Authors:

  • Ayaz Akram

Tutorial: Run NAS Parallel Benchmarks with gem5

Introduction

In this tutorial, we will use gem5art to create a disk image for NAS parallel benchmarks (NPB) and then run these benchmarks using gem5. NPB belongs to the category of high performance computing (HPC) workloads and consist of 5 kernels and 3 pseudo applications. Following are their details:

Kernels:

  • IS: Integer Sort, random memory access
  • EP: Embarrassingly Parallel
  • CG: Conjugate Gradient, irregular memory access and communication
  • MG: Multi-Grid on a sequence of meshes, long- and short-distance communication, memory intensive
  • FT: discrete 3D fast Fourier Transform, all-to-all communication

Pseudo Applications:

  • BT: Block Tri-diagonal solver
  • SP: Scalar Penta-diagonal solver
  • LU: Lower-Upper Gauss-Seidel solver

There are different classes (A,B,C,D,E and F) of the workloads based on the data size that is used with the benchmarks. Detailed discussion of the data sizes is available here.

This tutorial follows the following directory structure (inside the main directory):

  • configs-npb-tests: gem5 run and configuration scripts to run NPB
  • disk-image: contains packer script and template files used to build a disk image. The built disk image will be stored in the same folder
  • gem5: gem5 source code and the compiled binary
  • linux-stable: linux kernel source code used for full-system experiments
  • config.4.19.83: linux kernel config file used for its compilation
  • results: directory to store the results of the experiments (generated once gem5 jobs are executed)
  • launch_npb_tests.py: gem5 jobs launch script (creates all of the needed artifacts as well)

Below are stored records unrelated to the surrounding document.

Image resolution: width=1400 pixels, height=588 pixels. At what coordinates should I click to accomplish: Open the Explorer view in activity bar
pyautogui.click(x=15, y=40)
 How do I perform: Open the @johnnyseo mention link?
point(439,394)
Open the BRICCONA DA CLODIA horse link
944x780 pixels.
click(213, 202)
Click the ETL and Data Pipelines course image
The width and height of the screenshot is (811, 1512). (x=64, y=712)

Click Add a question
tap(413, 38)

Setting up the environment

First, we need to create the main directory named npb-tests (from where we will run everything) and turn it into a git repository. Through the use of npb-tests git repo, we will try to keep track of changes in those files which are not included in any git repo otherwise. An example of such files is gem5 run and config scripts (config-npb-tests). We want to make sure that we can keep record of any changes in these scripts, so that a particular run of NPB benchmarks can be associated with a particular snapshot of these files. We also need to add a git remote to this repo pointing to a remote location where we want this repo to be hosted.

mkdir npb-tests
cd npb-tests
git init
git remote add origin https://your-remote-add/npb-tests.git

We also need to add a .gitignore file in our git repo, to avoid tracking those files which are not important or will be tracked through other git repos:

*.pyc
m5out
.vscode
results
venv
disk-image/packer
disk-image/packer_1.4.3_linux_amd64.zip
disk-image/npb/npb-image/npb
disk-image/npb/npb-hooks
disk-image/packer_cache
gem5
linux-stable/

gem5art relies on Python 3, so we suggest creating a virtual environment before using gem5art.

virtualenv -p python3 venv
source venv/bin/activate

gem5art can be installed (if not already) using pip:

pip install gem5art-artifact gem5art-run gem5art-tasks

Building gem5

Next clone gem5 from googlesource:

git clone https://gem5.googlesource.com/public/gem5

Before building gem5, we need to apply some changes to the source. These changes are needed to run gem5 in KVM mode on Intel platforms and also to run some gem5 magic instructions in KVM mode. We will get these changes from darchr/gem5 (GitHub). Run the following to apply these changes and build gem5:

cd gem5
git checkout d40f0bc579fb8b10da7181
git remote add darchr https://github.com/darchr/gem5
git fetch darchr
git cherry-pick 6450aaa7ca9e3040fb9eecf69c51a01884ac370c
git cherry-pick 3403665994b55f664f4edfc9074650aaa7ddcd2c
scons build/X86/gem5.opt -j8

Like the linux boot tutorial, you can use or ignore the git checkout command in the above commands depending on if you want to use the gem5 source from the time of making this tutorial or from the time of reading it.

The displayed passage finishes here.